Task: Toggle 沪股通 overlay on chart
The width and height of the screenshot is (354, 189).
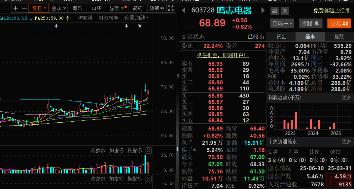Action: tap(85, 18)
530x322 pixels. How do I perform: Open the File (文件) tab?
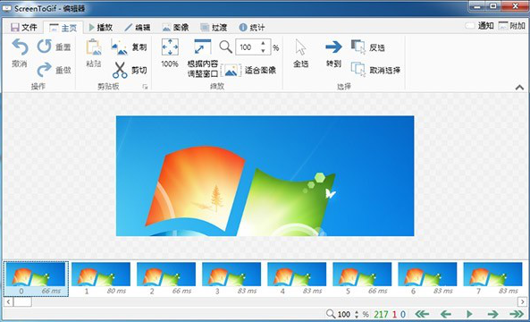coord(23,28)
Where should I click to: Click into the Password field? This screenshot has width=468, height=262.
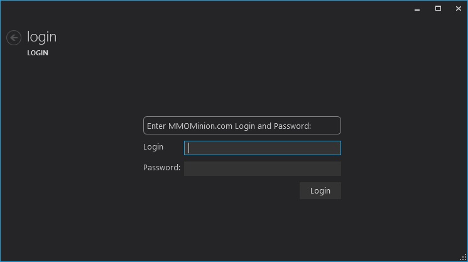coord(262,168)
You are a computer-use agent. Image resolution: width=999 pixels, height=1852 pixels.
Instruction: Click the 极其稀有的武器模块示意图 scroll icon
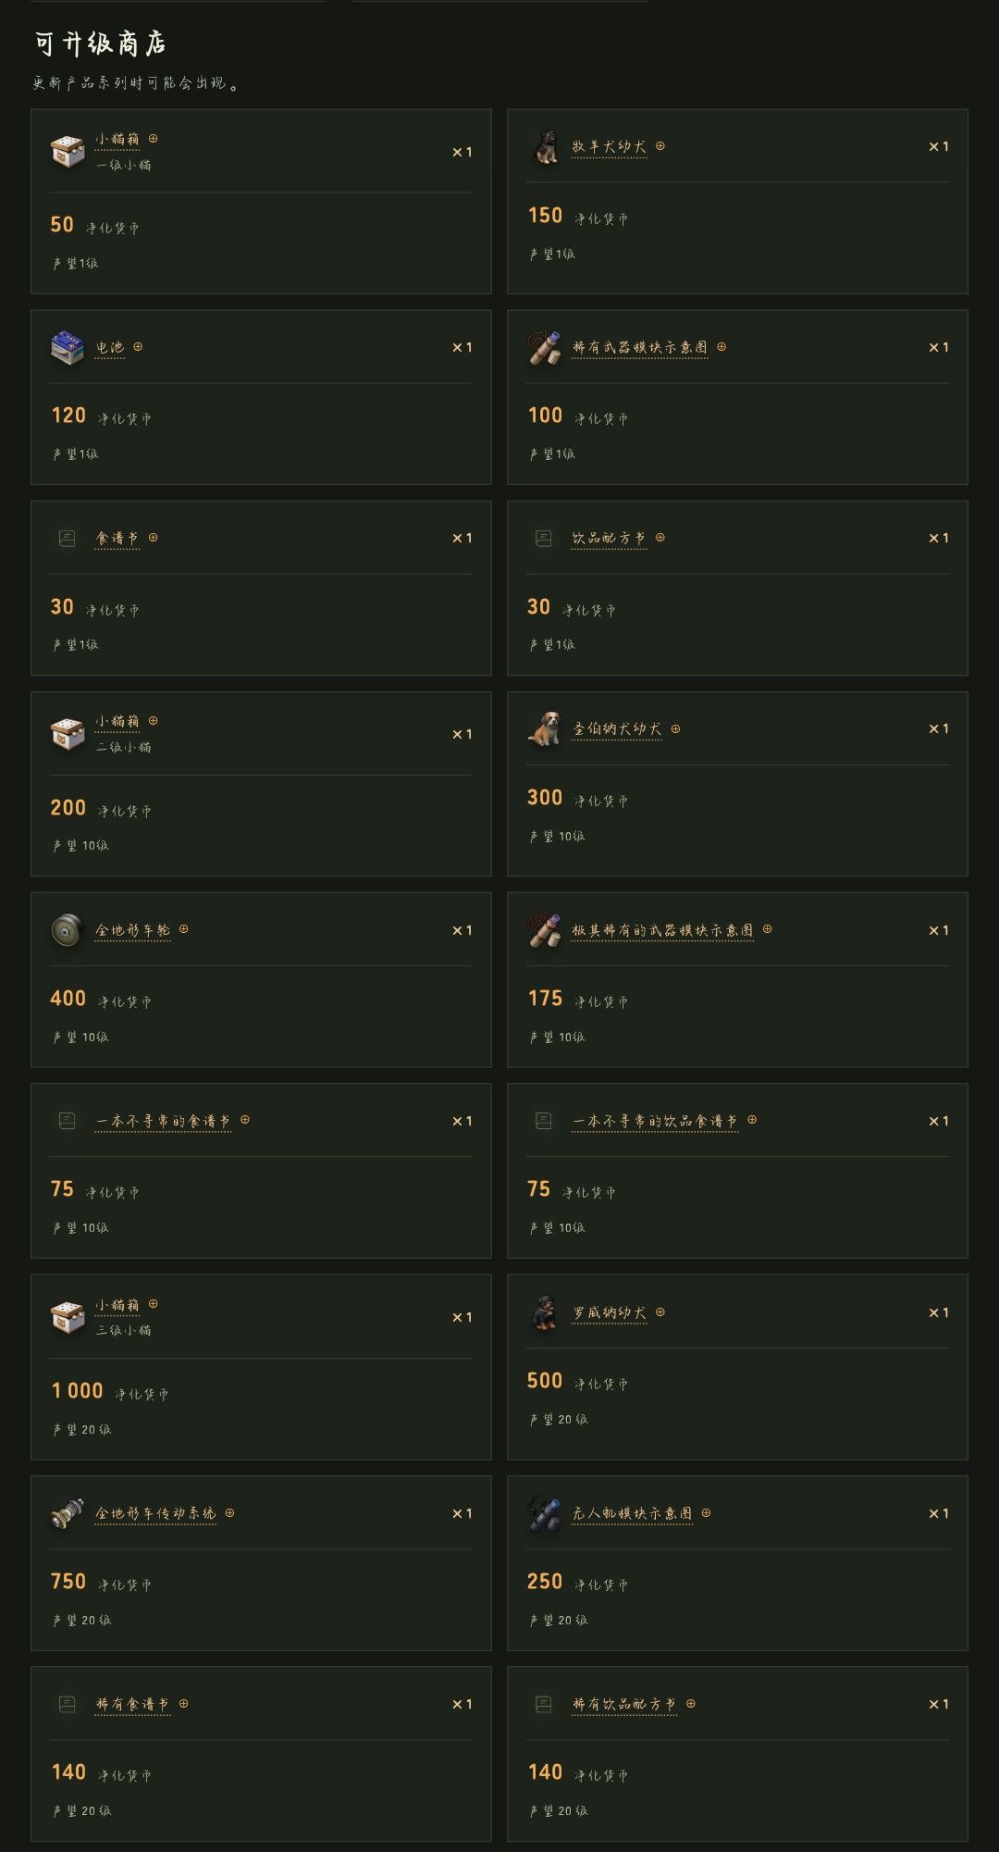pyautogui.click(x=544, y=930)
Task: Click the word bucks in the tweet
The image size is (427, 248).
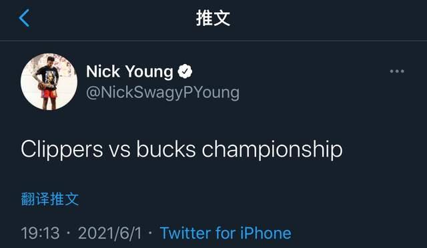Action: (x=166, y=149)
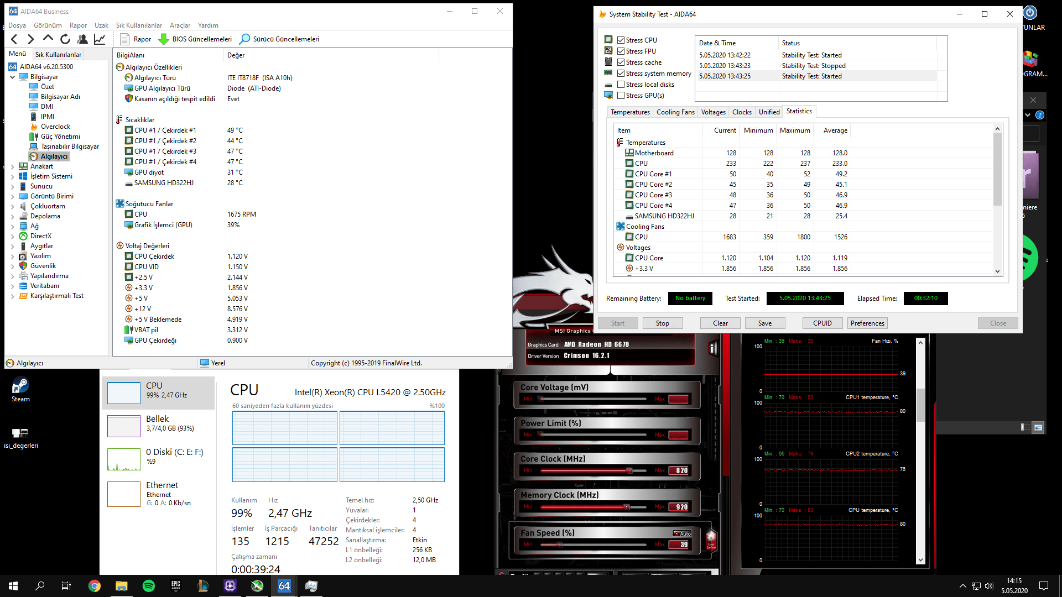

____________

**Stated exercise:**
Write out the listing from the line containing "You are a computer-use" through the end of the listing, both ends included, leaving out the pictures.

**Exercise result:**
You are a computer-use agent. Image resolution: width=999 pixels, height=1852 pixels.
Instruction: Click the 极其稀有的武器模块示意图 scroll icon
pyautogui.click(x=544, y=930)
Task: Click the word bucks in the tweet
The image size is (427, 248).
Action: (x=166, y=149)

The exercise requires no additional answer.